Many attribute Donald Trump’s recent political ascendancy as a reaction to the elite establishment of the Republican party showing a distaste for conservatism and its own conservative voters. While it’s true that disaffected Republican voters are strong Trump supporters, as Peggy Noonan seems to have just now realized to her shock and amazement, Angelo Codevilla [Standing up to the ruling class and The Ruling Class: How they corrupted American and what we can do about it] has a different view based not on conservatism but recent turns in liberalism. In a statement attributed to him by Steven Hayward [I can’t find the actual Codevilla piece] Codevilla says:
I have a different explanation for ascendant Trumpism. It isn’t the result of conservatism but of liberalism. Thanks to unrelenting demands by the left for increasingly preposterous levels of political correctness over the past decade, people are simply fed up.
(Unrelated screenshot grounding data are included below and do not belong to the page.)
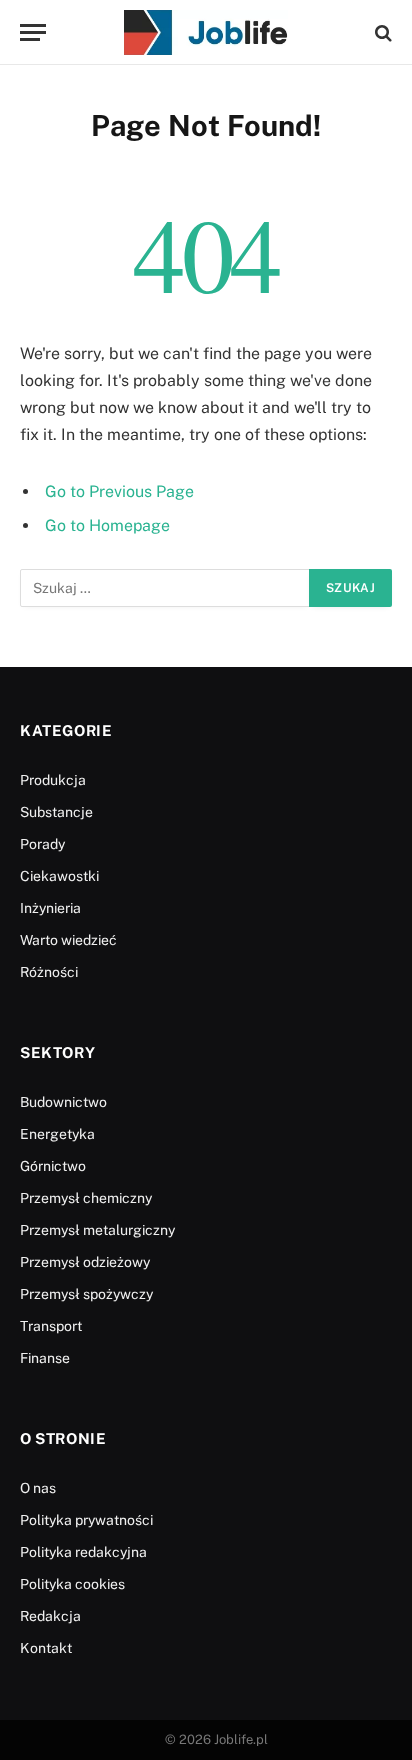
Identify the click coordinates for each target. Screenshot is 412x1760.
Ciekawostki (59, 876)
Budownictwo (63, 1102)
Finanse (45, 1358)
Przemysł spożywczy (86, 1294)
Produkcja (53, 780)
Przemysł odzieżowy (85, 1262)
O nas (38, 1488)
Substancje (56, 812)
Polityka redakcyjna (83, 1552)
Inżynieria (50, 908)
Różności (49, 972)
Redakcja (50, 1616)
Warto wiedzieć (68, 940)
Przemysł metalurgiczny (97, 1230)
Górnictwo (53, 1166)
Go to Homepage (107, 525)
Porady (42, 844)
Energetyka (57, 1134)
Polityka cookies (72, 1584)
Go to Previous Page (119, 491)
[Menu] (33, 32)
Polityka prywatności (86, 1520)
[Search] (381, 32)
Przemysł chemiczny (86, 1198)
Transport (51, 1326)
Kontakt (46, 1648)
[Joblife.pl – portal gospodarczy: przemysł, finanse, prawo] (206, 32)
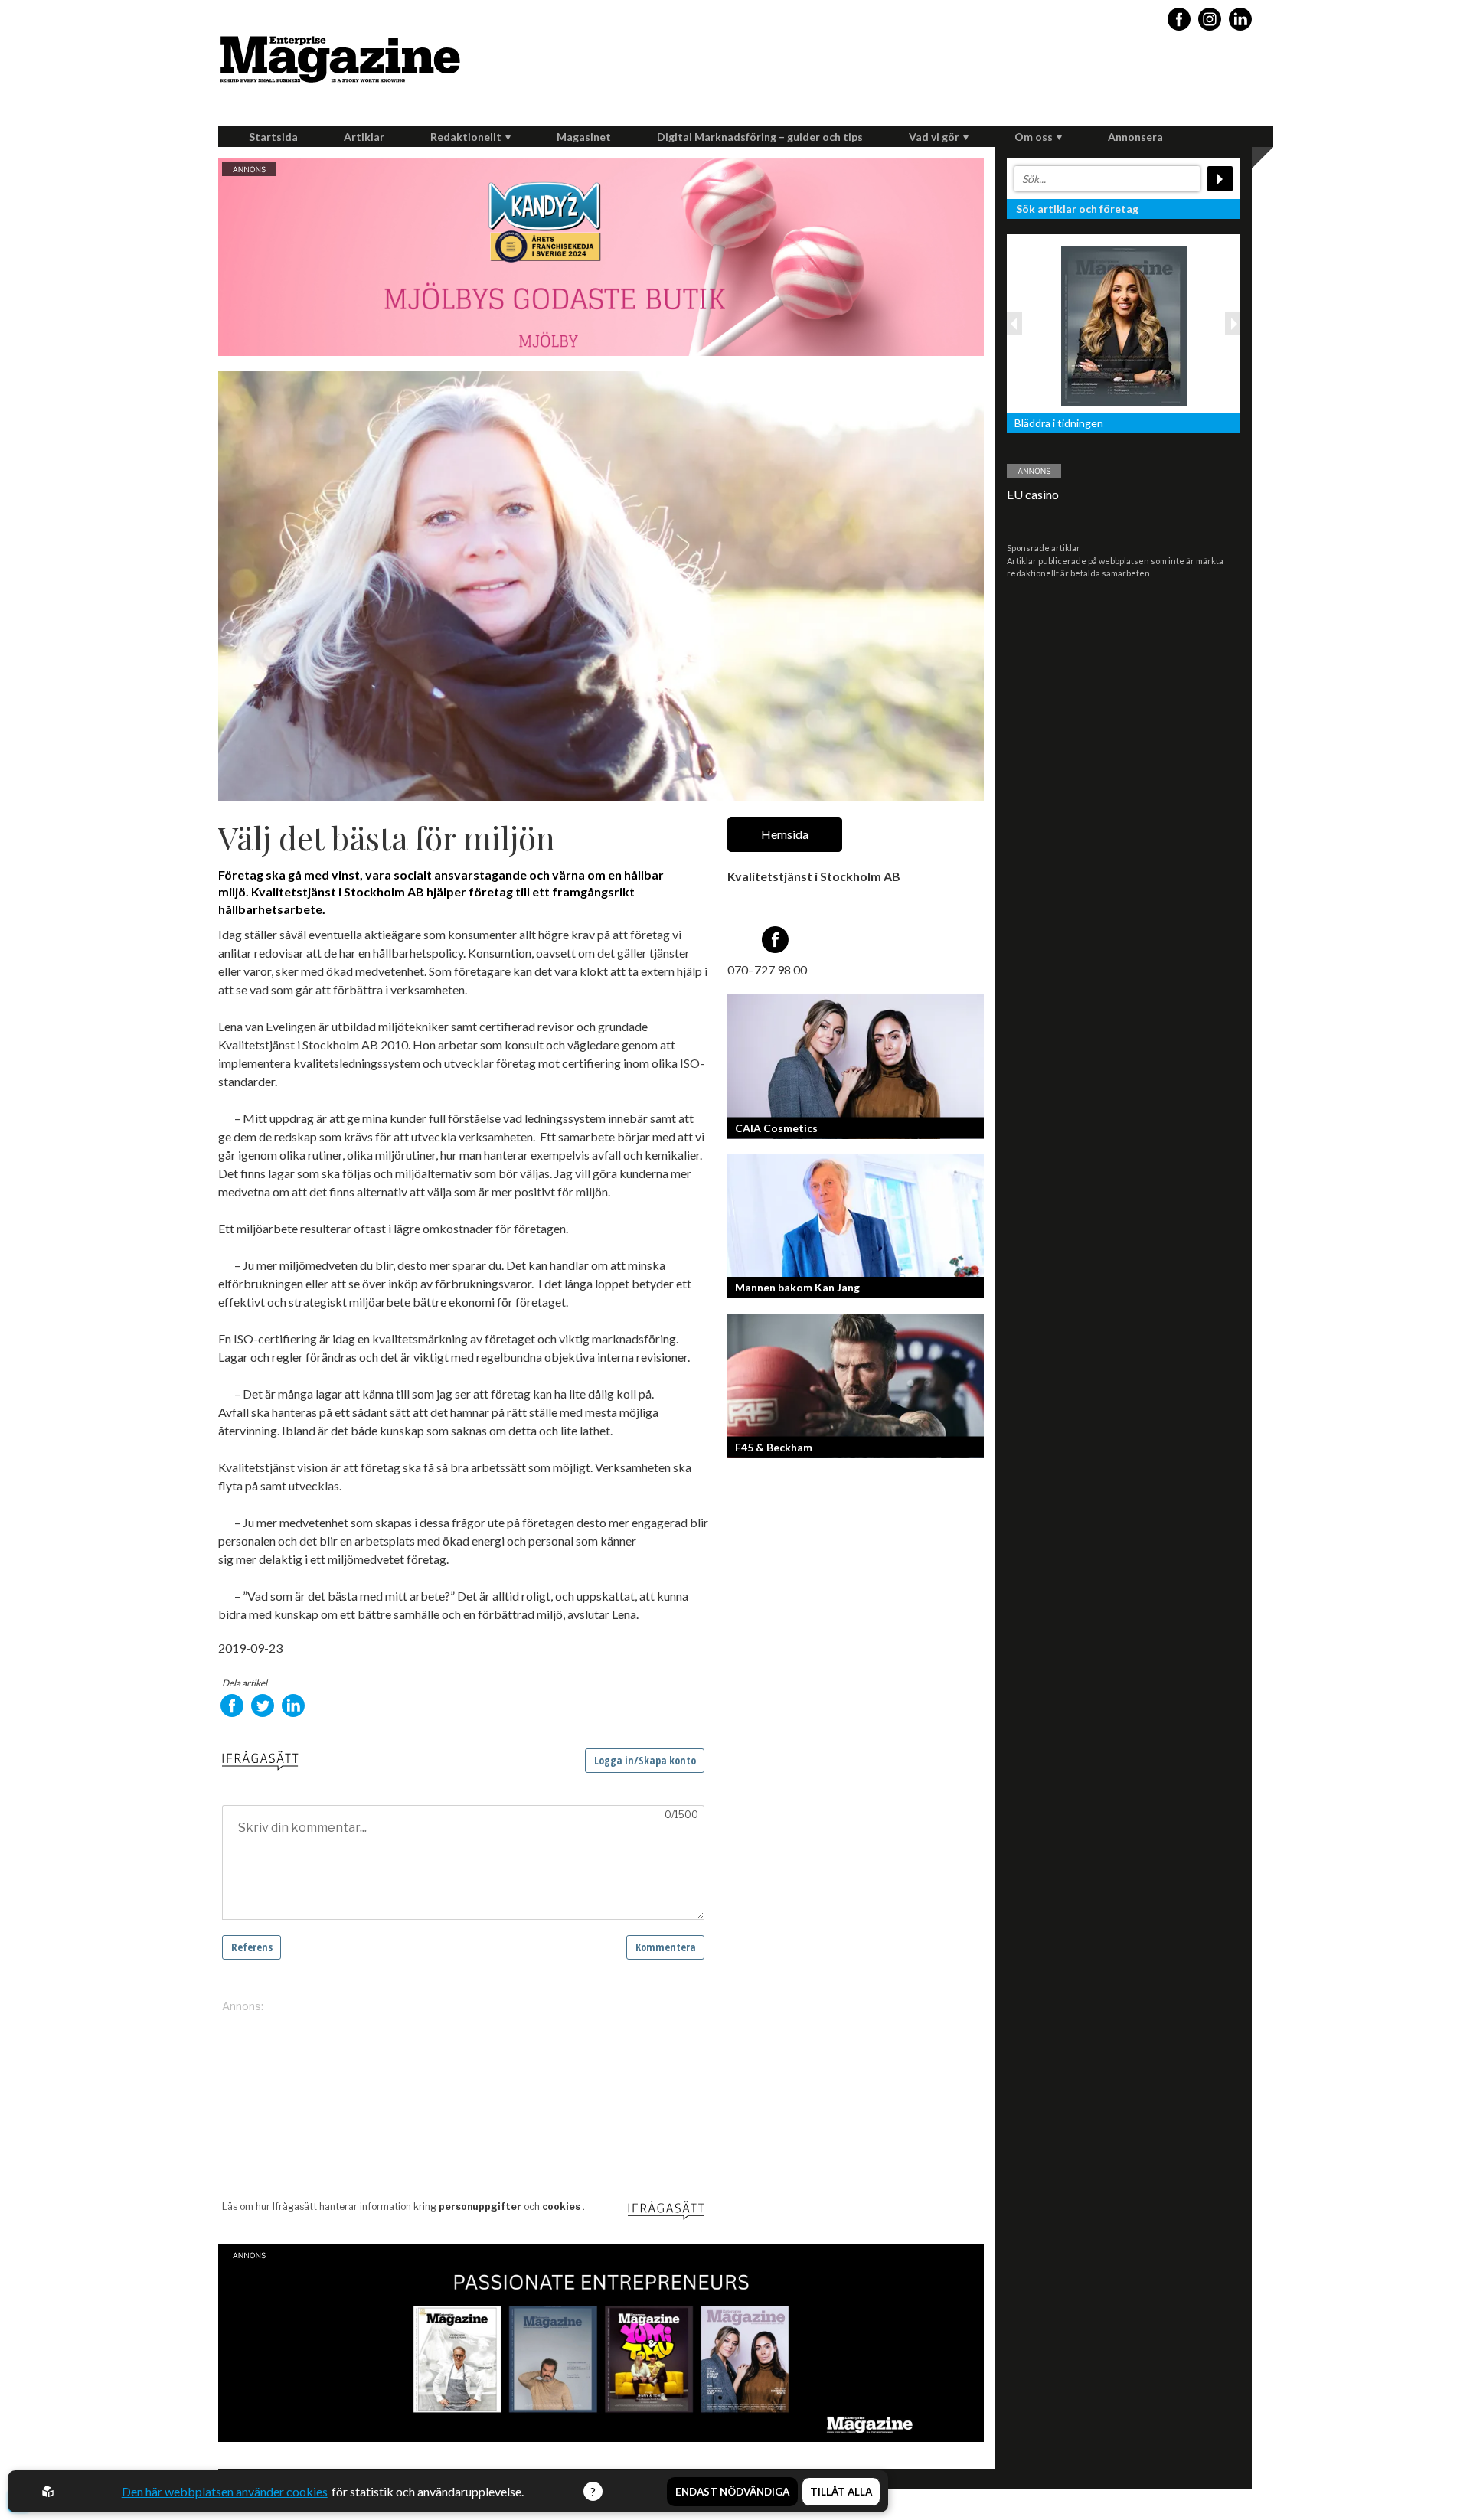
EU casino (1033, 494)
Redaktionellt (465, 136)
Trump survives — nay, thrives! — because he is seen as the antidote, bravely and unimpeachably standing athwart political correctness. [emphasis added]
The new era of liberal political correctness — in which colleges designate “free speech zones,” words like “American” and “mother” are considered discriminatory, and children are suspended from school for firing make-believe weapons — has reached critical mass. If not for the loony sensitivities foisted upon us by the left, someone like Trump would be immediately dismissed as unprofessional and unserious, an incoherent blurter. Instead, he’s the equally extreme response to extreme correctness — if everything is offensive in Liberalville, then nothing will be offensive in Trumpland.
I like the idea of Trump as “standing athwart political correctness.” It’s reminiscent of William Buckley describing the mission statement of National Review November 19, 1955, “It stands athwart history, yelling Stop, at a time when no one is inclined to do so, or to have much patience with those who so urge it.”
Republicans told voters they would stop Obama if voters gave them the Senate. In 2014 the voters gave Republicans the Senate because they want Obama stopped. But Republicans now, having gotten what they wanted from voters, have headed off in a different direction, forgetting all about the promises they made. The voters feel double crossed. They still want Obama stopped. Trump speaks to that.
Elite establishment Republicans are a curious lot. They wanted, they understood they needed, lots of people to vote for them in order to get what the wanted, which was to keep the House and retake the Senate. The voters delivered for them, gave them what they ask for. If the voters had not done that these elite bastards would not be running the Senate, and might not even still have the House. A lot of the voters who did what Republicans ask are conservatives, and a lot of others were not conservatives. Not just a few were disaffected Democrats who had never before voted Republican. They all want the same thing; they want Obama stopped.
The number of conservative voters were enough to have denied victory to the Republicans if they had not voted last November. Yet these foggy-brained elite jackasses now want to rid conservatives from their party. Jeb Bush infamously declaimed that he intends to win the Republican nomination without the Republican base voters, the conservatives that is. He’ll do it, he thinks, by lapping up all the money rich Republican donors have to give.
Right now some of those donors are having second thoughts about supporting Jeb while he seems to remain near the bottom of recent polls.
Couldn’t happen to a more deserving guy, I’d say.